- _TRECHO DO TEXTO_
================
Lupicínio: o cantor do desespero
Lupicínio Rodrigues (Porto Alegre, RS, 19 de setembro de 1914 – Porto Alegre, RS, 27 de agosto de 1974), foi o inventor do termo “dor-de-cotovelo”. Este termo, ao contrário do que se propagou como inveja – se refere à prática, comum nos bares, do homem ou mulher que se senta no balcão, crava os cotovelos no mesmo, pede um Whisky duplo, faz bolinhas com o fundo do copo e chora o amor que perdeu.
Lupicínio Rodrigues é uma das figuras mais interessantes e complexas da música brasileira. Nascido em Porto Alegre, o cantor e compositor era conhecido como o inventor da dor de cotovelo, compôs músicas que entram facilmente no rol das mais melancólicas do cancioneiro nacional, é o autor do hino do Grêmio e tinha conhecida vida na boemia.
Estava bem longe o tempo de seu apogeu. As grandes glórias de sua carreira haviam ficado esquecidas nalguma mesa de cabaré dos anos 40. Nem a radiofônica explosão da Nacional carioca, no começo da década de 50, foi suficiente para, outra vez, espalhar as radiações de seus lamentos, desesperos, mágoas, angústias, pelos vários cantos do país. E mesmo assim, embora já não encontrasse intérpretes dispostos a assumir a desabrida e sincera vulgaridade que sua imaginação desfiava, ele continuou compondo, e cantando, e até mesmo começou a trabalhar pelos próprios companheiros, atirando-se com incansável empenho na luta pelo respeito aos direitos autorais.
Há alguns meses, porém, pelas graças sempre bem-vindas de Elis Regina, Gal Costa e Caetano Veloso, carinhosos recriadores de alguns de seus velhos sucessos (“Cadeira Vazia”, “Volta” e “Felicidade”), até mesmo a juventude, que talvez o conhecesse de nome mas com certeza não tinha interesse em conhecê-lo de perto, passou a incluir seu nome na lista de seus fugazes amores. E Lupicínio Rodrigues desfrutou o seu renascimento – como todos os clássicos.
================
- _LISTAGEM_
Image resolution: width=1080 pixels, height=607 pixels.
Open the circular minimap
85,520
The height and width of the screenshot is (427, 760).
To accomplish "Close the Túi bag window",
================
- _O QUE SE PEDE_
a: Indique se cada afirmação está de acordo com o texto sobre Lupicínio Rodrigues e justifique com as palavras do texto: (i) Lupicínio nasceu e morreu em Porto Alegre; (ii) o termo "dor-de-cotovelo" se refere à inveja; (iii) a explosão radiofônica da Nacional carioca, no começo dos anos 50, voltou a espalhar os lamentos dele pelo país.
b: Prossiga o texto sobre Lupicínio Rodrigues a partir do ponto em que ele termina.
A listagem não é necessária para resolver as atividades.

- _RESPOSTAS DOS EXERCÍCIOS_
a:
(i) Sim: "Porto Alegre, RS, 19 de setembro de 1914 – Porto Alegre, RS, 27 de agosto de 1974".
(ii) Não: "ao contrário do que se propagou como inveja – se refere à prática, comum nos bares, do homem ou mulher que se senta no balcão".
(iii) Não: "Nem a radiofônica explosão da Nacional carioca, no começo da década de 50, foi suficiente para, outra vez, espalhar as radiações de seus lamentos".

b:
No dia 10 de maio, a cabeça meio calva rebrilhando pelo suor que uma bateria de refletores fazia brotar, humildemente ele comentaria, durante a gravação de um programa da “Séria Documento”, nos estúdios do canal 13, Bandeirantes de São Paulo, os efeitos do novo sucesso: “Bem, pelo menos tem mais gente moça frequentando meus dois bares em Porto Alegre”. Seria sua última, e efêmera, alegria. Doente dos rins, o coração enfraquecido, apenas duas semanas antes de completar 60 anos, na terça-feira, dia 27 de agosto, Lupe morreu.
Som controle Quarto filho de uma fiada de 21, o menino Lupicínio nasceu em Porto Alegre, no bairro da Ilhota, junto ao arroio Dilúvio, num mês particularmente pródigo em enchentes – a parteira que o trouxe ao mundo chegou de barco à casa dos Rodrigues. E a sua infância, pobre mas sem dificuldades, dividiu-se entre muitas peladas, algumas surras e bem poucos estudos. Para manter o filho sob alguma forma de controle, o pai o inscreveu como “voluntário” no Exército. E foi na tropa que ele iniciou sua carreira artística, em fins da década de 20, como cantor de um conjunto formado por soldados.
Lupicínio jamais tocou qualquer instrumento. Mas em 1932, com 18 anos, ganhou um elogio de Noel Rosa, que visitava Porto Alegre, e ouviu o colega gaúcho cantar marchinhas de carnaval. Estimulou-se. E, em 1935, de parceria com o cantor Alcides Gonçalves, começou a compor profissionalmente. A dupla produziu, por exemplo, “Pergunte aos Meus Tamancos”, “Quem Há de Dizer”, “Maria Rosa”, “Cadeira Vazia”.
Mas de que maneira, numa época praticamente sem comunicações, conseguiria um compositor gaúcho fazer sucesso nos grandes centros artísticos do país, São Paulo e Rio de Janeiro? Para Lupicínio, houve “quase um milagre”. Na década de 30, alguns cabarés de Porto Alegre, que só tocavam suas músicas, eram exclusivamente frequentadas por marinheiros – e esses viajantes levaram, num processo de transmissão boca-a-boca, os versos de “Se Acaso Você Chegasse”, até um produtor da RCA Victor, no Rio de Janeiro. No dia 19 de julho de 1938 o samba foi gravado por Ciro Monteiro. Através dele, Lupe e o próprio Ciro se tornaram conhecidos em todo o país.
A punição do remorso – E então veio o período da chamada “música-de-dor-de-cotovelo”. Boêmio inveterado, Lupicínio envolveu-se numa infinidade de casos amorosos. E para cada paixão frustrada imaginou um verso. De uma certa “Maria Rosa”, que se entregara a muitos, desforrou-se contando que ela “agora, vestindo farrapos, pede nas portas pedaços de pão”.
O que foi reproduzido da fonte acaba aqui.